**WHAT YOU WILL DO:** Copy the listing from the line with "This screenshot has width=1253, height=753." up to and including the line with "pyautogui.click(x=464, y=239)", replacing "screenshot" with "capture" and keeping everything else the same.

Data records
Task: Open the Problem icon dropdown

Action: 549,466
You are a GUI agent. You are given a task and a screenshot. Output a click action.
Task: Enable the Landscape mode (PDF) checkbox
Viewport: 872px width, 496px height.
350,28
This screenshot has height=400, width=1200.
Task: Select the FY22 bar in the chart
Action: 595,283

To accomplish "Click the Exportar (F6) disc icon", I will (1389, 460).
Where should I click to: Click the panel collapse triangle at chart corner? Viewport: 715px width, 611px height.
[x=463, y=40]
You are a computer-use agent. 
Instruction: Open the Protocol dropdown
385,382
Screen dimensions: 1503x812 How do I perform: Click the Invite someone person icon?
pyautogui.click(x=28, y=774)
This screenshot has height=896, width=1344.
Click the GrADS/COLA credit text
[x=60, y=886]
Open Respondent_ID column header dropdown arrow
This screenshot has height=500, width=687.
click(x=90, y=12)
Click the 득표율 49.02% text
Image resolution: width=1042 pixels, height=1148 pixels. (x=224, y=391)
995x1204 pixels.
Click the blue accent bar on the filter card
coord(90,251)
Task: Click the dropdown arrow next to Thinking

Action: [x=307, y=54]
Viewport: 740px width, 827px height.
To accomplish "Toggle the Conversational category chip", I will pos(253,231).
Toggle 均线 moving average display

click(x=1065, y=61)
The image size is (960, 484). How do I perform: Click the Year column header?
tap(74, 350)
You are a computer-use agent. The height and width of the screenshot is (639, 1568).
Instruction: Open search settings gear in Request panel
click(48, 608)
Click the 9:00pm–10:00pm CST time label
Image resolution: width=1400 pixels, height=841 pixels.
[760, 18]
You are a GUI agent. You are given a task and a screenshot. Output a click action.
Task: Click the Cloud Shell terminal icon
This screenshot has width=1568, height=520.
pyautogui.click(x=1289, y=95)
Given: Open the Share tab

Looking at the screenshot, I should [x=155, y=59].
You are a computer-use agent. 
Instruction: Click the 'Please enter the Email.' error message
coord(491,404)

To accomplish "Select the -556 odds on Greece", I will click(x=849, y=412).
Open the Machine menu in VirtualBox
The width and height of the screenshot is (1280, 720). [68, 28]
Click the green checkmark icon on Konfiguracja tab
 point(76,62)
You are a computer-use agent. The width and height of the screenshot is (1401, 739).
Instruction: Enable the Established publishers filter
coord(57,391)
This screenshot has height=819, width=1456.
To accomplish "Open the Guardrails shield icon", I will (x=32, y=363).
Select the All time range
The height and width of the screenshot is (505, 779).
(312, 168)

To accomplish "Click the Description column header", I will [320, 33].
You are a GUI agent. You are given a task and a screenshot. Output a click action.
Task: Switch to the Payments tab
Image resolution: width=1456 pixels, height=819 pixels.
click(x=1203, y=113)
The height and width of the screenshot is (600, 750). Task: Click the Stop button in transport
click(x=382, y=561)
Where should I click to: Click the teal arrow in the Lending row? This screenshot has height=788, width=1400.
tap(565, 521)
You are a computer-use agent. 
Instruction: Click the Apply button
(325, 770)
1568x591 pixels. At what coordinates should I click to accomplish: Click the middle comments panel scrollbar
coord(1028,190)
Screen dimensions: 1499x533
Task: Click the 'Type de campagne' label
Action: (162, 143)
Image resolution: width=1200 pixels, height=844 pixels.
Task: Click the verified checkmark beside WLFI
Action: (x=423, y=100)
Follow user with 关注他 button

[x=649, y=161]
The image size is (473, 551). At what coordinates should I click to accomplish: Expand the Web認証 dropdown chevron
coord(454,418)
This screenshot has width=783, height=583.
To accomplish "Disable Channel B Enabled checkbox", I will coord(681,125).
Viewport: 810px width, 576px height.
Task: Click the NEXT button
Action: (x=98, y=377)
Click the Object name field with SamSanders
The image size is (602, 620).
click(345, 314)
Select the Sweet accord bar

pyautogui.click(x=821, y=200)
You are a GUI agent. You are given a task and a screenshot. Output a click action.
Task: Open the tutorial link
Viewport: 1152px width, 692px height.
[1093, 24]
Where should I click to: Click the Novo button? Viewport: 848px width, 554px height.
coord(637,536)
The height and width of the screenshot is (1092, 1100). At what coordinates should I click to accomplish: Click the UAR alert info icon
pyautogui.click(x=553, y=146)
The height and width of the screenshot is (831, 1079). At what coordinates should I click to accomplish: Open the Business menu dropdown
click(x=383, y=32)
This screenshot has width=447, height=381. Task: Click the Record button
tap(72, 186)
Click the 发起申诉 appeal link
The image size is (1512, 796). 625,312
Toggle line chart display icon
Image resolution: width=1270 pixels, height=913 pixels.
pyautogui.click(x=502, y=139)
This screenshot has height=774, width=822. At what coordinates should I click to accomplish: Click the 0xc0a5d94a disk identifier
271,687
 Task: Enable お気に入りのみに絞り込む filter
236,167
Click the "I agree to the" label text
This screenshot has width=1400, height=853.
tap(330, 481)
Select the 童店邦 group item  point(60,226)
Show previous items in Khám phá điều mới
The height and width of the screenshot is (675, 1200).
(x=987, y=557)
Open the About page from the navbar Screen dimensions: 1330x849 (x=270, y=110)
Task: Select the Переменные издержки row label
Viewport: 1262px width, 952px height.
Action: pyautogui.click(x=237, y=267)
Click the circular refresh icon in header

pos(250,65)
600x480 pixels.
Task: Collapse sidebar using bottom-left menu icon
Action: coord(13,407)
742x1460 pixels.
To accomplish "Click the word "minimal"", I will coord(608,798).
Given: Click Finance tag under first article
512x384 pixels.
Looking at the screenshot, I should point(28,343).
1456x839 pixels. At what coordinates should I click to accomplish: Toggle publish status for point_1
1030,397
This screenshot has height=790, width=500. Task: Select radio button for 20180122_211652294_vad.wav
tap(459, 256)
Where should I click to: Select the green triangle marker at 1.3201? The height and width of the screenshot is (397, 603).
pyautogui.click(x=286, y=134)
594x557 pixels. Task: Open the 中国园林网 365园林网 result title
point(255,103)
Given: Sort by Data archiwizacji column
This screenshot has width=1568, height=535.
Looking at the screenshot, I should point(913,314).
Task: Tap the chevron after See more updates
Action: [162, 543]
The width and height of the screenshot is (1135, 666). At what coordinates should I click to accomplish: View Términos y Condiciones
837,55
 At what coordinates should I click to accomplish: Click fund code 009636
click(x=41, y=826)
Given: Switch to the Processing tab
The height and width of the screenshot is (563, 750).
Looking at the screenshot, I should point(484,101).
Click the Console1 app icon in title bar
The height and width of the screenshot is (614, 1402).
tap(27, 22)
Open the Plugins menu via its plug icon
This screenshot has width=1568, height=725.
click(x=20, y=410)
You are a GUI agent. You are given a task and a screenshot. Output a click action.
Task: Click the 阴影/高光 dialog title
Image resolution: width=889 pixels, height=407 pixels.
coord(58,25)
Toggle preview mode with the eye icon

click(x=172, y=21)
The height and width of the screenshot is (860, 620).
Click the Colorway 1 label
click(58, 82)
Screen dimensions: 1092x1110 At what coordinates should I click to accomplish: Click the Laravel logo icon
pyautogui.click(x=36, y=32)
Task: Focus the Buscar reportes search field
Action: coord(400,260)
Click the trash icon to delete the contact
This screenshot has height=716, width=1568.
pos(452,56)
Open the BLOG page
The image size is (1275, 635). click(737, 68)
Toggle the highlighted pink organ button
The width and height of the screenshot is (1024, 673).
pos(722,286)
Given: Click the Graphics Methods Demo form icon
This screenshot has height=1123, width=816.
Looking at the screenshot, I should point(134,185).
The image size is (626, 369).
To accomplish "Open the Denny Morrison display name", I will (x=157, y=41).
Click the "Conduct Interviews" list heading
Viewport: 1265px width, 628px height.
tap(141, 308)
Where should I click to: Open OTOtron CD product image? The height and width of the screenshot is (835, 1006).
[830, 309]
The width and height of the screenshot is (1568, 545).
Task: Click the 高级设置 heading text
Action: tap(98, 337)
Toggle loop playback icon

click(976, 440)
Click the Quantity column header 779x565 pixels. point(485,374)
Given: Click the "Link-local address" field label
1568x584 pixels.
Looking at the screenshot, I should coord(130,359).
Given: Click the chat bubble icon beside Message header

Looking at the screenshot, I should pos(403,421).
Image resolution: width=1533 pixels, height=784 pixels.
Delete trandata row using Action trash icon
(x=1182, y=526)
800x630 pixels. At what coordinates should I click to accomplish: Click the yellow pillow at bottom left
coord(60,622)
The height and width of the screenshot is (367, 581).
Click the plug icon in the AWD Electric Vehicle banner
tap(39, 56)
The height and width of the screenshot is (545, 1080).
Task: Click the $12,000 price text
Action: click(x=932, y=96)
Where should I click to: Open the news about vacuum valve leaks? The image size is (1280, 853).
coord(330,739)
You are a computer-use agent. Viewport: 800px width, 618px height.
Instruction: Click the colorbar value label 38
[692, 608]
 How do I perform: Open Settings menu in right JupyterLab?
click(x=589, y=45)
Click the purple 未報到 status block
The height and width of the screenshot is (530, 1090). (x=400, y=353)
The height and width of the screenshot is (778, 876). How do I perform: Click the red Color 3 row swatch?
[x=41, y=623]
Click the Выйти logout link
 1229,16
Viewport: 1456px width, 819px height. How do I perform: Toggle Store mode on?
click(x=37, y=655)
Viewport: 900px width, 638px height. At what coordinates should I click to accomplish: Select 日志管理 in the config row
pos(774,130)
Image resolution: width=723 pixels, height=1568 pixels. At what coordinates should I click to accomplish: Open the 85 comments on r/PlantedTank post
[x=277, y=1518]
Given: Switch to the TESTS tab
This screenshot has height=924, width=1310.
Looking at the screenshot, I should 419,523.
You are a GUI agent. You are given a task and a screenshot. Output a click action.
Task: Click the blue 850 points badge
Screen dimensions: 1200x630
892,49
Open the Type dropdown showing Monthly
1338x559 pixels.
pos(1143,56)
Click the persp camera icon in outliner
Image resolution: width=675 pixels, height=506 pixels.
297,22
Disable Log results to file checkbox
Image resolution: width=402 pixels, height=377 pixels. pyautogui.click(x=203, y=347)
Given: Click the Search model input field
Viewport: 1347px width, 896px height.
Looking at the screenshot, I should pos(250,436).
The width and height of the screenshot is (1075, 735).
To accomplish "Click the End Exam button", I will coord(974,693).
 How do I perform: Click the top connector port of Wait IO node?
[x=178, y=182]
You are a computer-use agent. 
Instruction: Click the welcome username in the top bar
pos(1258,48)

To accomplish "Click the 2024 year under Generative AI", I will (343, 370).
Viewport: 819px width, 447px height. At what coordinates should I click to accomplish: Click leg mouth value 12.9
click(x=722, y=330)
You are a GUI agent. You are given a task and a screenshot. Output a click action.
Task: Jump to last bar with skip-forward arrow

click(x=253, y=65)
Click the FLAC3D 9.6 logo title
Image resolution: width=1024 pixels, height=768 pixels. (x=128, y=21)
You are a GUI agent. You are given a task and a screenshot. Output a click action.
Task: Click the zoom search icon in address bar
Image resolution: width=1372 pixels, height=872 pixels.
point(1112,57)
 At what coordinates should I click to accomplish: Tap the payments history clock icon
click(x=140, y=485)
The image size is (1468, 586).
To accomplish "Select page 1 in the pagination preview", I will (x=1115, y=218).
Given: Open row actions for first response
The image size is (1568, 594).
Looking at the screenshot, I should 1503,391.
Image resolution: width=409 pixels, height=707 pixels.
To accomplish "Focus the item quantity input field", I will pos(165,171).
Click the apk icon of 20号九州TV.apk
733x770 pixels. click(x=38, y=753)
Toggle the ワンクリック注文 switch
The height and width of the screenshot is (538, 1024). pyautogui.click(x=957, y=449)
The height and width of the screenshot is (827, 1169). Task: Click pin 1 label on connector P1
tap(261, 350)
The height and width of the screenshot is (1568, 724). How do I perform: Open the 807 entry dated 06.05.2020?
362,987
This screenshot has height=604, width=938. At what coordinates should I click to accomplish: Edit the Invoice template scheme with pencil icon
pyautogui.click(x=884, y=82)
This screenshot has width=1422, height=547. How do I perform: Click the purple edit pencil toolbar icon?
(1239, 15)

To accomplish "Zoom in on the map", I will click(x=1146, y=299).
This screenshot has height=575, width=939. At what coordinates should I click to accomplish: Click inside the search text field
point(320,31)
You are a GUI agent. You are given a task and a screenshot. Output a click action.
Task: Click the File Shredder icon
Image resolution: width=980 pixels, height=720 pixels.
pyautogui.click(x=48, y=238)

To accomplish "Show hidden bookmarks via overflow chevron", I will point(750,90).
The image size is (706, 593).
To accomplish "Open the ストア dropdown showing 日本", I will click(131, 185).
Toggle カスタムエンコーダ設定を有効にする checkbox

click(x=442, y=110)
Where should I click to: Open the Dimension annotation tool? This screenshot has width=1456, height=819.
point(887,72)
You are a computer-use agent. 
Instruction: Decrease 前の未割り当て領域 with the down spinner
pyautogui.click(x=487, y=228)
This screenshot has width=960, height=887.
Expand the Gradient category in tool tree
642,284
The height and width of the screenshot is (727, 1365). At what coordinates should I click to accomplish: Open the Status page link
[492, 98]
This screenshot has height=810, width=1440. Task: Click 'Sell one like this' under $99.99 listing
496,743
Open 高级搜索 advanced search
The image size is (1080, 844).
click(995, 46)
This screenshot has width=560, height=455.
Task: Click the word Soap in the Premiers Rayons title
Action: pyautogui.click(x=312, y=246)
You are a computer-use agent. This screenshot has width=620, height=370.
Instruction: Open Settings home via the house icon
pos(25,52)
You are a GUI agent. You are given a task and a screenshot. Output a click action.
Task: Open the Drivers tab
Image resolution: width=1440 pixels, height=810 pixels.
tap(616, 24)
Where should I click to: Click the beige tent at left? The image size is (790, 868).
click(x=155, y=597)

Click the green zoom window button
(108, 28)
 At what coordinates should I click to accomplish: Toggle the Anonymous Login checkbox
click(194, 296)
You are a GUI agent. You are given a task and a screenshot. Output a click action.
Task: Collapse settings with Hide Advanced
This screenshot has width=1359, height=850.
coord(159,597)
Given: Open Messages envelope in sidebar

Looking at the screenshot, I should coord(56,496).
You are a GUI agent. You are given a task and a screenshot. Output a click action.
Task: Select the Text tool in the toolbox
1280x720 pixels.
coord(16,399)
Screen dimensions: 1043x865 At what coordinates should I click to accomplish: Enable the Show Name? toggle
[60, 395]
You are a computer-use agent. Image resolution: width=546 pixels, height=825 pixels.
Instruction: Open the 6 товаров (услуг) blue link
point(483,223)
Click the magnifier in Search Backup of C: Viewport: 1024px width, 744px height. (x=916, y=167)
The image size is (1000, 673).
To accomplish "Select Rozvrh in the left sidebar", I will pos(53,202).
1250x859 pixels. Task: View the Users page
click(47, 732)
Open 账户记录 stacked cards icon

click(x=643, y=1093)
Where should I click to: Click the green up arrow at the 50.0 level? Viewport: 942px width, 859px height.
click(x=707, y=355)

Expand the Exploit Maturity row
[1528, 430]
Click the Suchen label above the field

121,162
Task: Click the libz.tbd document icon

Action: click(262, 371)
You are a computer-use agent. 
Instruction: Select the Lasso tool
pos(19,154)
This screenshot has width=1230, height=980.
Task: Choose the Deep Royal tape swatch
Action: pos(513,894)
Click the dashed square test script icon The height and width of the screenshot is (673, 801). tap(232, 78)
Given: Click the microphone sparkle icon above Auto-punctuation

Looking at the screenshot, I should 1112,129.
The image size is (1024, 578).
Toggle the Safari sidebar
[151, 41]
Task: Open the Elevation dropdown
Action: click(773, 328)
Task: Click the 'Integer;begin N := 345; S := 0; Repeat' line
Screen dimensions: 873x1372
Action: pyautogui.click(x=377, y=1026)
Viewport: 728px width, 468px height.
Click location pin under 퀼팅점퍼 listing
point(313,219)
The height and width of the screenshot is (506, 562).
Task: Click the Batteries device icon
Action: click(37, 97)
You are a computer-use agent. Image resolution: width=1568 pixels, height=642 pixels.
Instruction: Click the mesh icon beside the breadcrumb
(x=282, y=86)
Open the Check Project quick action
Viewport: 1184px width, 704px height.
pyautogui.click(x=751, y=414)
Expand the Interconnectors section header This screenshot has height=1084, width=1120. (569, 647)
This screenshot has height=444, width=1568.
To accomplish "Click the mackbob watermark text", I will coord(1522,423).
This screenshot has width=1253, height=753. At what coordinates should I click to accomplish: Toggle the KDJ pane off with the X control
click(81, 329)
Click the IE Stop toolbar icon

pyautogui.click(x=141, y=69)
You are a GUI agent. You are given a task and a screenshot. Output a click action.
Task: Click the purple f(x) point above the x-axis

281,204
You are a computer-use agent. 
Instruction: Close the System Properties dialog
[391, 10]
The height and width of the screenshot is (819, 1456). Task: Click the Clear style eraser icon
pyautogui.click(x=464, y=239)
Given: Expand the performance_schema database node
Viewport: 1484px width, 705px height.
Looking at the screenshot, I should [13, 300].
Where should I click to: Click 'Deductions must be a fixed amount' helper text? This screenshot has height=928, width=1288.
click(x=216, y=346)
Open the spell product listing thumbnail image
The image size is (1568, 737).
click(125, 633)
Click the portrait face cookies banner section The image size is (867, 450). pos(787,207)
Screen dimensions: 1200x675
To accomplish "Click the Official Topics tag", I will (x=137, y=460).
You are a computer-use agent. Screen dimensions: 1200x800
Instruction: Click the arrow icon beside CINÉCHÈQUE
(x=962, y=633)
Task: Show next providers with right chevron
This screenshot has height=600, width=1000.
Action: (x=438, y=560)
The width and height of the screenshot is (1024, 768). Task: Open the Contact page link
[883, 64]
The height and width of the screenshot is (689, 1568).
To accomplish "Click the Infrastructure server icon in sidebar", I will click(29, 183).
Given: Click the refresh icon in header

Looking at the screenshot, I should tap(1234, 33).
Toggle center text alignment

**RESULT BELOW:**
This capture has width=1253, height=753. At what coordinates should I click to accomplish: Toggle the KDJ pane off with the X control
click(81, 329)
Click the IE Stop toolbar icon

pyautogui.click(x=141, y=69)
You are a GUI agent. You are given a task and a capture. Output a click action.
Task: Click the purple f(x) point above the x-axis

281,204
You are a computer-use agent. 
Instruction: Close the System Properties dialog
[391, 10]
The height and width of the capture is (819, 1456). Task: Click the Clear style eraser icon
pyautogui.click(x=464, y=239)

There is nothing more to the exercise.